→ **Description of the task**: Using the records below, repeat exactly the lines from the one holding "Task: Click the Bubble logo in header" through the one holding "Given: Focus the job keyword search field", both ends included, and no others.

Start of Material provided

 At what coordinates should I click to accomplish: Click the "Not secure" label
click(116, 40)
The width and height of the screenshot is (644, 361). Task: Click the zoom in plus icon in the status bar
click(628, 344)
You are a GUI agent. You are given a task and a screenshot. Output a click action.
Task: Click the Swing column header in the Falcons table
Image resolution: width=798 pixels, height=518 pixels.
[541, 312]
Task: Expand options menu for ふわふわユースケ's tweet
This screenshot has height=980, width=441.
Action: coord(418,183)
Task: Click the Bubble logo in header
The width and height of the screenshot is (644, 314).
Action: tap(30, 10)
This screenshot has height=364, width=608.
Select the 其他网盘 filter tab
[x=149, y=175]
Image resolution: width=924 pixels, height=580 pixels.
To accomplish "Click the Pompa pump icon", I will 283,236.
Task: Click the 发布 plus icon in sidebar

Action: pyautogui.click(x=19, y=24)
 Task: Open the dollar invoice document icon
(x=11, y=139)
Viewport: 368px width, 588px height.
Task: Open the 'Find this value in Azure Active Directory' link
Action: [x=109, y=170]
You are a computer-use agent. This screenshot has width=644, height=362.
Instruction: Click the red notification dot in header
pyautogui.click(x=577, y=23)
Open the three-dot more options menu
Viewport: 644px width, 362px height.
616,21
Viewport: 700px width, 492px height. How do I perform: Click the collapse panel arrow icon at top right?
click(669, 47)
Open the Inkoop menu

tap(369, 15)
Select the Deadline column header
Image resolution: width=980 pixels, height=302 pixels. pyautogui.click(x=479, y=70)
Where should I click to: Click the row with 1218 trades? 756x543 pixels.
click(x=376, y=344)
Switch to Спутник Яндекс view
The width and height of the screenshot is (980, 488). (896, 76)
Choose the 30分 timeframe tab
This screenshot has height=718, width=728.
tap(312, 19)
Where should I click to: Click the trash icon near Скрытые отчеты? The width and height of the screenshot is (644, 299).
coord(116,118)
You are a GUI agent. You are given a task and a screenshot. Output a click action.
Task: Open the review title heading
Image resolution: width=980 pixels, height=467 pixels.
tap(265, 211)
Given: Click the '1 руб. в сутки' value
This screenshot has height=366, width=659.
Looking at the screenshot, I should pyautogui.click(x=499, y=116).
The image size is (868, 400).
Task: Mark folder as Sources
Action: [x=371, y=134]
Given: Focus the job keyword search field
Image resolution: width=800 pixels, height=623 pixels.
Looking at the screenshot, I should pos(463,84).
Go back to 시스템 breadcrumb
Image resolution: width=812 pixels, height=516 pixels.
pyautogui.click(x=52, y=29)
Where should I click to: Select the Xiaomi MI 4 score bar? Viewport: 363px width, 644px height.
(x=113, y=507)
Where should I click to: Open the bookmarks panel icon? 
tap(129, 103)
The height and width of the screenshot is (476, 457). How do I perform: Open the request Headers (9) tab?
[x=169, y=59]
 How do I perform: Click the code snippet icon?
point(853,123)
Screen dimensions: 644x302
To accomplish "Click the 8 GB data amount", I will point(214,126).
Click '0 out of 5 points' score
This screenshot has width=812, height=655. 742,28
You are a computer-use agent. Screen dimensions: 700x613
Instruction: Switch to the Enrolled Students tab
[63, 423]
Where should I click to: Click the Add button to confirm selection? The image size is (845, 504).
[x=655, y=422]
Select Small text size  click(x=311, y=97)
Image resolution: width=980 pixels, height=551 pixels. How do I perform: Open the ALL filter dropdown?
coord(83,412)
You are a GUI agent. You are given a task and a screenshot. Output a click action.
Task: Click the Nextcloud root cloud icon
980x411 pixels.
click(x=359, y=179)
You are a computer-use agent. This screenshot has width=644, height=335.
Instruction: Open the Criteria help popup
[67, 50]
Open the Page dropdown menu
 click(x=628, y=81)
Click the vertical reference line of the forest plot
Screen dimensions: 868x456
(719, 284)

End of Material provided

→ **Final answer**:
Task: Click the Bubble logo in header
The width and height of the screenshot is (644, 314).
Action: tap(30, 10)
This screenshot has height=364, width=608.
Select the 其他网盘 filter tab
[x=149, y=175]
Image resolution: width=924 pixels, height=580 pixels.
To accomplish "Click the Pompa pump icon", I will 283,236.
Task: Click the 发布 plus icon in sidebar

Action: pyautogui.click(x=19, y=24)
 Task: Open the dollar invoice document icon
(x=11, y=139)
Viewport: 368px width, 588px height.
Task: Open the 'Find this value in Azure Active Directory' link
Action: [x=109, y=170]
You are a computer-use agent. This screenshot has width=644, height=362.
Instruction: Click the red notification dot in header
pyautogui.click(x=577, y=23)
Open the three-dot more options menu
Viewport: 644px width, 362px height.
616,21
Viewport: 700px width, 492px height. How do I perform: Click the collapse panel arrow icon at top right?
click(669, 47)
Open the Inkoop menu

tap(369, 15)
Select the Deadline column header
Image resolution: width=980 pixels, height=302 pixels. pyautogui.click(x=479, y=70)
Where should I click to: Click the row with 1218 trades? 756x543 pixels.
click(x=376, y=344)
Switch to Спутник Яндекс view
The width and height of the screenshot is (980, 488). (896, 76)
Choose the 30分 timeframe tab
This screenshot has height=718, width=728.
tap(312, 19)
Where should I click to: Click the trash icon near Скрытые отчеты? The width and height of the screenshot is (644, 299).
coord(116,118)
You are a GUI agent. You are given a task and a screenshot. Output a click action.
Task: Open the review title heading
Image resolution: width=980 pixels, height=467 pixels.
tap(265, 211)
Given: Click the '1 руб. в сутки' value
This screenshot has height=366, width=659.
Looking at the screenshot, I should pyautogui.click(x=499, y=116).
The image size is (868, 400).
Task: Mark folder as Sources
Action: [x=371, y=134]
Given: Focus the job keyword search field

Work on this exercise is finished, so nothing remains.